Similarly, although I wrote glowingly about the Affinity suite in “Consider Switching from Creative Cloud to Affinity V2” (5 December 2022), nearly all my design work has moved to Canva. That’s because the Finger Lakes Runner Club’s communications team standardized on Canva in 2023 because of its collaborative capabilities (the free subscription for nonprofits helped, too). Up to that point, I had been producing flyers, calendars, and forms myself, with comments from others, but once a group took over those tasks, collaboration became king. Now, everything the club generates is in Canva, where anyone on the team can view, comment, and edit designs. We’ve settled on a working style where we trust others to make small changes on their own, but if someone has more radical suggestions, they show what they have in mind on a duplicate page. We’ve even occasionally used Canva’s built-in ordering options when they’re easier than printing locally.

Despite the fluidity of collaboration in Canva, I’ll admit to some annoyance with its design tools. For instance, it doesn’t support tab leaders, those evenly spaced dots that help you connect a right-aligned page number with its left-aligned Table of Contents entry—or, in our case, a right-aligned race date with a left-aligned race name in a calendar list. I also desperately miss arrows like those in Preview, which you can easily curve by dragging a mid-line control.

Nonetheless, Canva is a far more appropriate tool for the level of design the club needs and a better match for my design skills. With luck, Canva’s developers will extract a few of the more subtle features from the Affinity apps.

On the other side of the equation, the Affinity suite didn’t compete well with Adobe’s Creative Cloud in online collaboration. With Canva’s platform, collaborative capabilities are far more likely. Serif wrote:

Many of you would like to see a way to easily sync your Affinity documents and assets to all your devices, and also to be able to share and collaborate on your Affinity files. For us to build the infrastructure required for this was always going to be challenging, but it’s now certainly achievable via Canva’s platform.

Apart from a competitive feature set, what made the Affinity suite so attractive to some Creative Cloud users was the price. Where Adobe went all-in on the monthly subscription model—I was paying $54 per month when I switched to Affinity—Serif maintained traditional licensing with sales and discounts for major updates. Each of the three apps costs just $69.99, and a Universal License gets you all three apps for Mac, Windows, and iPadOS for just $164.99. Affinity currently has a sale that drops the per-app prices to $48.99 and the Universal License to $114.99.

The initial acquisition announcement wasn’t crystal clear about Canva’s plans regarding Serif’s perpetual license model. Canva relies on a subscription model that tries to entice users to move from a generous free account and pay $120 per user annually. Within a day, however, Canva and Serif issued four pledges to the Affinity community that promise to:

  • Offer affordably priced perpetual licenses forever
  • Expand and enhance the Affinity products
  • Provide Affinity for free to schools and nonprofits
  • Listen to and be led by the design community

In particular, Canva and Serif say that any future subscription model will be offered alongside the perpetual license, perhaps as a way of introducing the Affinity apps to Canva users or to take advantage of Canva as a collaborative platform.

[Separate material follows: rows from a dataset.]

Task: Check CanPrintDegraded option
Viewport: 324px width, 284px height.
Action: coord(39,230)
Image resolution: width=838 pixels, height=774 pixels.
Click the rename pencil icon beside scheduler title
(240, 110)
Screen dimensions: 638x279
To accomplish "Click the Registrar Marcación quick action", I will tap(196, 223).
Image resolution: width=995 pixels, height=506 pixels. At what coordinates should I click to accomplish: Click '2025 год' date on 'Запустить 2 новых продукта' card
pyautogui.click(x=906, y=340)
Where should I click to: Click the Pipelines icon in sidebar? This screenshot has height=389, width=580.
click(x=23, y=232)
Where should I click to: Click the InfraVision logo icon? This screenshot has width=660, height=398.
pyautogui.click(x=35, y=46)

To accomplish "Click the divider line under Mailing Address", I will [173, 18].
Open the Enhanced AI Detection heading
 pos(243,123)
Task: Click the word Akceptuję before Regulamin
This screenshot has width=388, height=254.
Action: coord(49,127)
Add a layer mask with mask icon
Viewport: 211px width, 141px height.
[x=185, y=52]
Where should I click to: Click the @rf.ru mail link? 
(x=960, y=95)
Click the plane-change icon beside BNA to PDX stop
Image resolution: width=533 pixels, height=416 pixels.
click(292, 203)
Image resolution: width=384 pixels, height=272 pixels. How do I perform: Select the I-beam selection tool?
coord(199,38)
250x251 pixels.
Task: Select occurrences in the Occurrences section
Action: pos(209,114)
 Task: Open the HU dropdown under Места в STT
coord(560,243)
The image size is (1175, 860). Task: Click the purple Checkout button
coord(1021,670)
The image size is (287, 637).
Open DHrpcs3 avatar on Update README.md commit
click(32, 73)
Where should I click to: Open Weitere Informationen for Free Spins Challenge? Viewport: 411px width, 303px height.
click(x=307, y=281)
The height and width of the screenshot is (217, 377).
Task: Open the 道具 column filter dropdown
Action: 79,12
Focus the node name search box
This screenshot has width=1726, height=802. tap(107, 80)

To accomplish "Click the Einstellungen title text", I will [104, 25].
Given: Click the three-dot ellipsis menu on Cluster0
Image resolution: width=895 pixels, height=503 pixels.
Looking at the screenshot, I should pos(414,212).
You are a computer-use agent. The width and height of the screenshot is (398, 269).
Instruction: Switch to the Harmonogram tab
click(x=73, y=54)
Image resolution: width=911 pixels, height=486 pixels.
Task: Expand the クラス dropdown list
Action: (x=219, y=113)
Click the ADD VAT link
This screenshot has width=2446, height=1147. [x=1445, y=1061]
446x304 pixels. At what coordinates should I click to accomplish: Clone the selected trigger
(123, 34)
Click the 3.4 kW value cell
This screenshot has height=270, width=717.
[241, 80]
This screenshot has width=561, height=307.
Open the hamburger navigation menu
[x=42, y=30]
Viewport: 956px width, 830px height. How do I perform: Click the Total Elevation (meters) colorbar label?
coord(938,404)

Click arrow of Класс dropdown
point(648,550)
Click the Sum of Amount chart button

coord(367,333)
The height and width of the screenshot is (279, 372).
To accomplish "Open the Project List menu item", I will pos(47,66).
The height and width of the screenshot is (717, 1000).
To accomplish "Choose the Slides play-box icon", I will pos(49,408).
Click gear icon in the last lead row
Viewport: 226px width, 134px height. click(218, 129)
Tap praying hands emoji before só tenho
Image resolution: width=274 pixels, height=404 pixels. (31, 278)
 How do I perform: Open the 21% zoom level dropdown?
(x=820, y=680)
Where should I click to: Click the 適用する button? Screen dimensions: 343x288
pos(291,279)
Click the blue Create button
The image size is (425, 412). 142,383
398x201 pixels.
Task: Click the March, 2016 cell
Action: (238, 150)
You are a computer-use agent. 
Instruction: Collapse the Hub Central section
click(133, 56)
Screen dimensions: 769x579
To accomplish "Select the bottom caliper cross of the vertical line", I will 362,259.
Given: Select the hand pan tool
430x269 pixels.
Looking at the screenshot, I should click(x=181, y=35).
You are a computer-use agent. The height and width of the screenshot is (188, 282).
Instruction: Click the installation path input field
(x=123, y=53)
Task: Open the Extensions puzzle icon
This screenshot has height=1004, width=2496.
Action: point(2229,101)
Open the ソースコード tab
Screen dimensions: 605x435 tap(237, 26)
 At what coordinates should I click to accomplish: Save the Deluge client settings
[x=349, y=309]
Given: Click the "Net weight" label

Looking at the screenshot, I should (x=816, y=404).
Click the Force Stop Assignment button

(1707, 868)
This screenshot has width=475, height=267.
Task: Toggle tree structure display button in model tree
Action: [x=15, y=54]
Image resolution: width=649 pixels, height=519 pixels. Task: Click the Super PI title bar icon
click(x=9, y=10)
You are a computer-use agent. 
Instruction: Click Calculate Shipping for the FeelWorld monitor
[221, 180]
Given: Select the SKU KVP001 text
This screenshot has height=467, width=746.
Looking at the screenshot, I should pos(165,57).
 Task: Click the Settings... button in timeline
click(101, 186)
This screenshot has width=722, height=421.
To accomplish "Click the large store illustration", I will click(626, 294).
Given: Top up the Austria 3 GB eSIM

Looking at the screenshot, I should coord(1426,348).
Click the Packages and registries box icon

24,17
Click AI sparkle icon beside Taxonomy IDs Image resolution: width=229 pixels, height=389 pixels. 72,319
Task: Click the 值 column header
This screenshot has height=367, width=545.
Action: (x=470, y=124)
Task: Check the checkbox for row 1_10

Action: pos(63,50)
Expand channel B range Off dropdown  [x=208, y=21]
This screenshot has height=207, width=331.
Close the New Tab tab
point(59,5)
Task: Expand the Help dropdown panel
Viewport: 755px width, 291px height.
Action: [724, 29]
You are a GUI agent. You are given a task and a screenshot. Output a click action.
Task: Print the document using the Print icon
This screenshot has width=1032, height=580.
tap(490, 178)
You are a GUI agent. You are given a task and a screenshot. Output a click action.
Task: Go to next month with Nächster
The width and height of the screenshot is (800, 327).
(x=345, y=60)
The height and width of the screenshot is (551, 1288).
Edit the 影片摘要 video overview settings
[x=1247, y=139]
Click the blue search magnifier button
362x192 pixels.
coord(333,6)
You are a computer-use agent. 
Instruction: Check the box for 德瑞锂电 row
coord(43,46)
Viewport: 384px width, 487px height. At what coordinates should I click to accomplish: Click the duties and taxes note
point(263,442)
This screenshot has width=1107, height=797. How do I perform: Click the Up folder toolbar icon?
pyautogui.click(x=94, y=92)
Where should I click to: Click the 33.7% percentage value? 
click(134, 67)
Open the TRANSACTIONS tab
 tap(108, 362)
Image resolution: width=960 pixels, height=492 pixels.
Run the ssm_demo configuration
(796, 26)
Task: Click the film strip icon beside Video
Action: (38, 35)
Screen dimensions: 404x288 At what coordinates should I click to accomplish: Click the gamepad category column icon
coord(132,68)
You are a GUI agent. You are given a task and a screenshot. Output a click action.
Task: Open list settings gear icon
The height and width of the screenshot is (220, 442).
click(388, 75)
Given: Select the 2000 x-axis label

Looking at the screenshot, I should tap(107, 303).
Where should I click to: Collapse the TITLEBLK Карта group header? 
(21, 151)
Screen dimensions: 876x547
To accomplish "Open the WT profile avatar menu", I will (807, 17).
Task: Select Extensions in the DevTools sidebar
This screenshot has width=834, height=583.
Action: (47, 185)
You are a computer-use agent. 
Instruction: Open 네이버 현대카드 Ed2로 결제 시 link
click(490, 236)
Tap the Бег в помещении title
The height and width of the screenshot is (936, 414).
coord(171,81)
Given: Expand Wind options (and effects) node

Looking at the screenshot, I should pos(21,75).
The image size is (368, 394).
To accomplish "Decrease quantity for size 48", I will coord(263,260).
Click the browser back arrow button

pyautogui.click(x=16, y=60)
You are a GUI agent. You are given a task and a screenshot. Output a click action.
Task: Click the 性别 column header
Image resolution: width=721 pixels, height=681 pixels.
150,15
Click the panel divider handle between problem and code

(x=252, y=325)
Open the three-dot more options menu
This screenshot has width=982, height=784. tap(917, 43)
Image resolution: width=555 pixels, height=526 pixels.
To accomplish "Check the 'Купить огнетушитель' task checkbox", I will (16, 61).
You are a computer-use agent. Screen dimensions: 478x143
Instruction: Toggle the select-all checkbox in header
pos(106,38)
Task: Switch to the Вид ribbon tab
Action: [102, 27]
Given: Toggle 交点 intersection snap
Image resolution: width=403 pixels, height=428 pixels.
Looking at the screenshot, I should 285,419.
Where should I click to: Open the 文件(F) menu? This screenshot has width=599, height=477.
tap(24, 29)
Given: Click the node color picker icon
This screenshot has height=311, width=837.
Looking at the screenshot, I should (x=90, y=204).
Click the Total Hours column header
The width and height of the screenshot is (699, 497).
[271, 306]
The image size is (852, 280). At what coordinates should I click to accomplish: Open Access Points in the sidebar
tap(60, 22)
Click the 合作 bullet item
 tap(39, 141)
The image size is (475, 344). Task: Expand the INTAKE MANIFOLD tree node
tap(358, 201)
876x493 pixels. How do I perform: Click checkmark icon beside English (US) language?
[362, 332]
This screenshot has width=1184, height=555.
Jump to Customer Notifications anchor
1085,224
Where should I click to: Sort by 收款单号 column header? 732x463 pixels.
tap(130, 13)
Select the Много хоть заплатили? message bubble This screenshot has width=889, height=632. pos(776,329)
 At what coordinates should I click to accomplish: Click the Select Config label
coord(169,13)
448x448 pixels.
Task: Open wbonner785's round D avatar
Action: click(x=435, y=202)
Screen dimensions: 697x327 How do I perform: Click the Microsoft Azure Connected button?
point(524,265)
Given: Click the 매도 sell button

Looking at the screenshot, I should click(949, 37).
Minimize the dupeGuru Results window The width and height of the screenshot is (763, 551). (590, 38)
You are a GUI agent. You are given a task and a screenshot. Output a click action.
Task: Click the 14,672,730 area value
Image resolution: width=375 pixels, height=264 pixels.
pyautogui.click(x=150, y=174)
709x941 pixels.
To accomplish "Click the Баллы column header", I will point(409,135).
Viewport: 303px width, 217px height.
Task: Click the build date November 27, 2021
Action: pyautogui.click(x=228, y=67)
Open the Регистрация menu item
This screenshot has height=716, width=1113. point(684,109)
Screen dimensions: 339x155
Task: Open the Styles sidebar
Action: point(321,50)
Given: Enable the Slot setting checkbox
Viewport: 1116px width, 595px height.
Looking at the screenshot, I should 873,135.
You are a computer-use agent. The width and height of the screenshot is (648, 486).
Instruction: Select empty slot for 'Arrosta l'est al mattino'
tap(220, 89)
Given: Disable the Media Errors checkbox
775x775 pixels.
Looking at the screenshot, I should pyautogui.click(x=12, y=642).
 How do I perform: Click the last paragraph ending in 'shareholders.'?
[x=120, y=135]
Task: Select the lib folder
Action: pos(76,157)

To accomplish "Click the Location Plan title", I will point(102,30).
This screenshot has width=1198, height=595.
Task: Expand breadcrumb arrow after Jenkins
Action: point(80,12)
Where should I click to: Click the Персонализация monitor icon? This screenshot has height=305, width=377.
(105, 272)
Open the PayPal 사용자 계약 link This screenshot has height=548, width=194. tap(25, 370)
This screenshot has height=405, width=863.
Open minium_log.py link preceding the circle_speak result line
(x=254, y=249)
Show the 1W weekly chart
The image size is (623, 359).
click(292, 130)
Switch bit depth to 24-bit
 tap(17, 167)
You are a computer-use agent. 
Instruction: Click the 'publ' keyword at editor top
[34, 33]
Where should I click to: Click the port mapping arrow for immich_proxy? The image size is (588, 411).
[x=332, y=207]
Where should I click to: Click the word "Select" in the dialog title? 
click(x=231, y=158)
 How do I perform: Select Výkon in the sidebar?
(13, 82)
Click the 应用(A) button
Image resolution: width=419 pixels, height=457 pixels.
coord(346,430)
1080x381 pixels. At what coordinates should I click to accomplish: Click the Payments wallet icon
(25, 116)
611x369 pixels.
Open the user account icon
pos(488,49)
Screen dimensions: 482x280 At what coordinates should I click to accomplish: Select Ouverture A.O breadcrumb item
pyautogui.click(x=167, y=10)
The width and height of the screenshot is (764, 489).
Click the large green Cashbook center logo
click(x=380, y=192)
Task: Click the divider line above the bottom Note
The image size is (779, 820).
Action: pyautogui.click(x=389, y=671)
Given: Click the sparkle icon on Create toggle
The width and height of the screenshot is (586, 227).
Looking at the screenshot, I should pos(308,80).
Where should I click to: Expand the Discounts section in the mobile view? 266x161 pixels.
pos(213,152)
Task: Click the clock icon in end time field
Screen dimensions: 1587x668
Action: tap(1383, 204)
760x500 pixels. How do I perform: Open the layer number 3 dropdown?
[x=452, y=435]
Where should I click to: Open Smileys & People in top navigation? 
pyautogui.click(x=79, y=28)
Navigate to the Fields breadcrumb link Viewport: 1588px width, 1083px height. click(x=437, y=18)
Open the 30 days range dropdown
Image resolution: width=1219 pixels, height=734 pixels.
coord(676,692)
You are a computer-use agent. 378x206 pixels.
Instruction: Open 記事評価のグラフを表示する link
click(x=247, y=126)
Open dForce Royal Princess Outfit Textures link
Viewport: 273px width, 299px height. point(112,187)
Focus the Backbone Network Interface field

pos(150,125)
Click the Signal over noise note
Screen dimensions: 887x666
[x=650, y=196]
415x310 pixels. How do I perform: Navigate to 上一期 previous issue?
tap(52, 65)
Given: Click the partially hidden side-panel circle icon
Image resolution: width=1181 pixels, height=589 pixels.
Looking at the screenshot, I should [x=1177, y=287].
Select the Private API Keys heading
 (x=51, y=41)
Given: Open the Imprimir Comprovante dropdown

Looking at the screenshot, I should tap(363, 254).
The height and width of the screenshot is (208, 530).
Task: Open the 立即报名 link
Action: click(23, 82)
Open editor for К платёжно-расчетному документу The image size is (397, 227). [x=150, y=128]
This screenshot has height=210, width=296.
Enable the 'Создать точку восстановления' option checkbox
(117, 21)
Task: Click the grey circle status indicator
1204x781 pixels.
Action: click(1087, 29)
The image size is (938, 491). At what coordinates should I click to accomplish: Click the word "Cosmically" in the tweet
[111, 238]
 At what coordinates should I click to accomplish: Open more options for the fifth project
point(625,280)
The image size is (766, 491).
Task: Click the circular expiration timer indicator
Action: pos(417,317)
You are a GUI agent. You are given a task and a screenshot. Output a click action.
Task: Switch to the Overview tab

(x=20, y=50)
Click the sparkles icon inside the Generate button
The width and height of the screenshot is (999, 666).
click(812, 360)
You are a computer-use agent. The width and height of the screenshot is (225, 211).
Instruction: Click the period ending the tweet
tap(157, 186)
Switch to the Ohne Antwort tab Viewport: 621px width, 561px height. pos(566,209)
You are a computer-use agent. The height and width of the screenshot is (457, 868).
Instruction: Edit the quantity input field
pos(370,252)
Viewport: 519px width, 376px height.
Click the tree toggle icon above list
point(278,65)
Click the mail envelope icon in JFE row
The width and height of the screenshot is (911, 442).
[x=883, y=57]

Of course, there are no guarantees in an acquisition, but the FAQ that accompanied the acquisition announcement made all the right noises—the companies have similar cultures, there will be no layoffs, and so on. With luck, Canva will make good on all these promises and provide designers of all levels with an even more compelling alternative to Adobe’s Creative Cloud. Perhaps that, in turn, will spur Adobe to develop innovative new features and offer solutions to those for whom Creative Cloud is overkill.